[start of SUPPLIED PASSAGE]

Non-fatal accidents often led to men being disabled through loss of limbs, back injuries or even loss of sight. These accidents put great strains on the wives and families of those affected, with the main breadwinner unable to work and bring home an income. While the local dockland communities rallied around to support these affected families as best they could, injuries could result in the wives and children of an affected docker becoming full-time carers.
In the case of a fatality, dock accidents might leave a void in the family structure that could never be filled. Accidents could affect docker's wives more than might be imagined. They often lost their husband, their lover and their companion. There was a certain social stigma associated with families who had a disabled man in the house or worse, no man in the house at all.
In some cases ,this resulted in understandable bitterness among these women towards the dockers and the Liffey. After all, it had for a long time been the focus and sustenance of their lives. The lifestyle and work - although it could be hard and cruel - had a certain type of cachet to it. Daughters of dockers tended to be attracted to, and marry, dockers or sons of dockers. It became a way of life not just for the dockers themselves but for their wives and families too.
When this identity was suddenly taken away from them by an unavoidable (or in some cases, avoidable) accident, there was often great resentment left behind. It was as if the great river Liffey which once seduced and sustained them with its incoming tides of ships and cargoes had suddenly, in one surging, powerful, ebbing tide, taken away their man as well as everything they had known. The river Liffey, Anna Livia Plurabelle, the great seductress of men and lives.
My Liffey Love
Where has he gone my Liffey love
You took him on your tide that early morn,
You left him battered and broken like splintered wood
Oh where oh where is my Liffey love.

[end of SUPPLIED PASSAGE]

**THE TASKS**
- 1) Express the records as a Markdown table with the columns Row and Line. Begin at the line that has "Task: Click the" and stop at the end of the records, leaving out the pictures and any blank lines.
- 2) Supply the next part of the text about dock accidents and the Liffey, picking up right after its final line.

[start of DATA]

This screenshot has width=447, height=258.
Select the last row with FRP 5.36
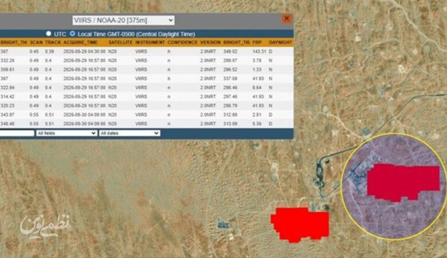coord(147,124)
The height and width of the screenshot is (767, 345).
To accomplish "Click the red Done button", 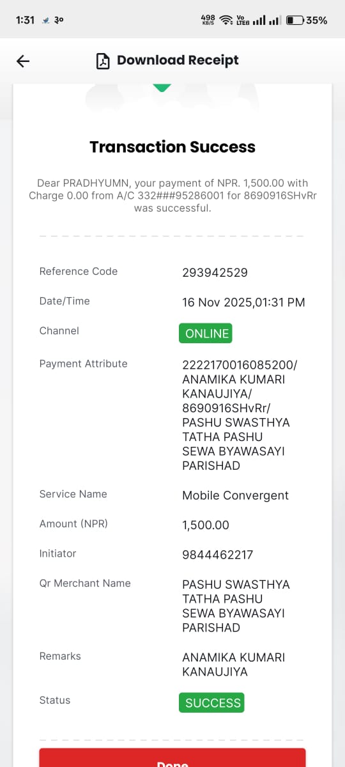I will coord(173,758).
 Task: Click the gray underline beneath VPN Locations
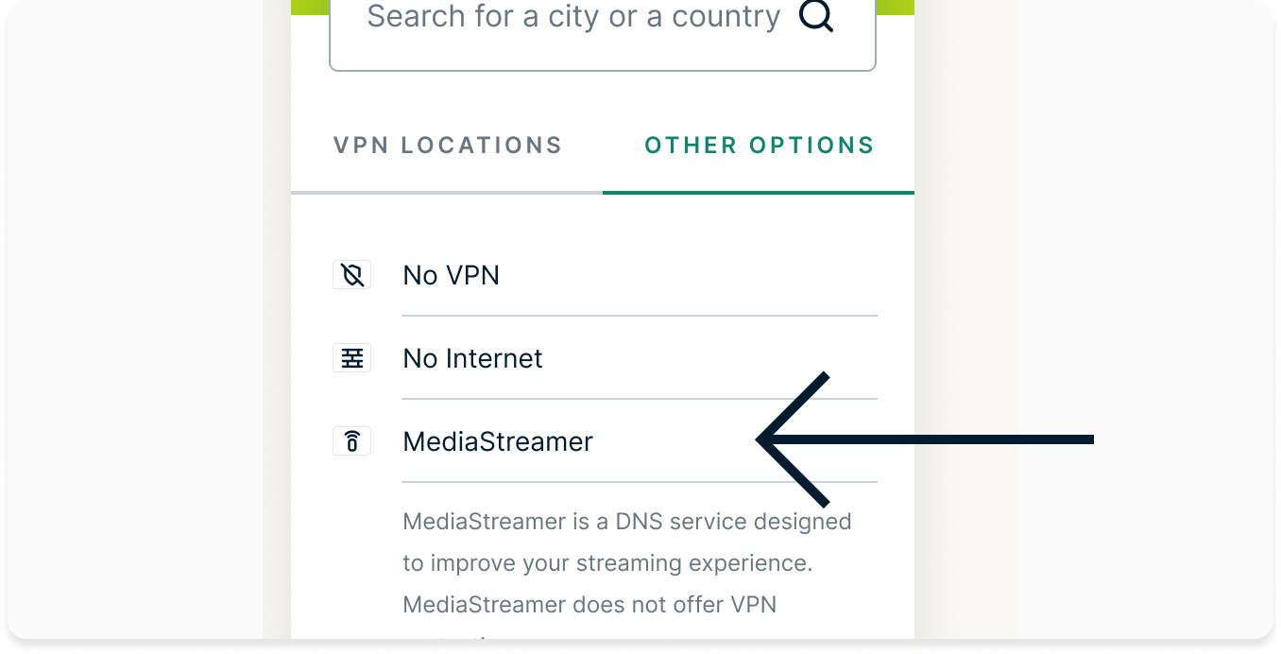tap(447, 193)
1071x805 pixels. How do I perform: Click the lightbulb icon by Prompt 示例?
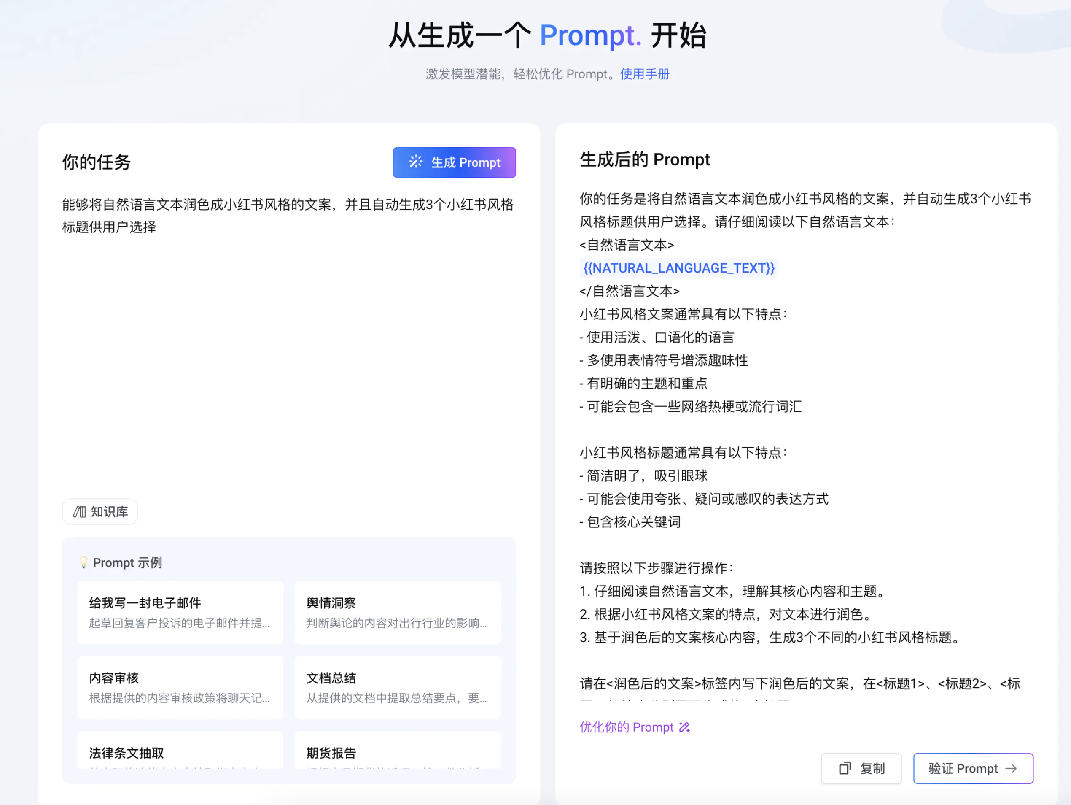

[end of DATA]

**THE REPLIES**
- 1)
| Row | Line |
|---|---|
| 1 |  Task: Click the gray underline beneath VPN Locations |
| 2 | tap(447, 193) |
| 3 | 1071x805 pixels. How do I perform: Click the lightbulb icon by Prompt 示例? |

- 2)
That morning he kissed me and said his goodbyes
Headed off to your bosom amid your soft skies,
But you crushed him like cinders and cast him aside
Oh where oh where is my Liffey love.
How many more have you swept off their feet
Tempted by the charms of an uncertain fate,
You used our men as they lapped at your shores
Oh where oh where is my Liffey love.
You lured them with danger and ill-gotten gains
Lined up like lambs you called our their names,
Now our hearts lie empty like ship holds discharged
Oh where oh where is my Liffey love.
Oh you knew how to show our boys a good time
With beeros and sing songs, session and crimes,
You played with our men you took their young hearts
Oh where oh where is my Liffey love.
They were eager and willing to fall for your charms
They left us at daybreak to enter your arms,
We couldn’t compete your call was too strong
Oh where oh where is my Liffey love.
We waited at home until they’d come in
To tell us stories of where they had been,
You brought them to places we couldn’t go
Oh where oh where is my Liffey love.
When your love ends its cruel painful and quick
Our men are left crushed, pitiful and sick,
Our lives are shattered our will to live gone
Oh where oh where is my Liffey love.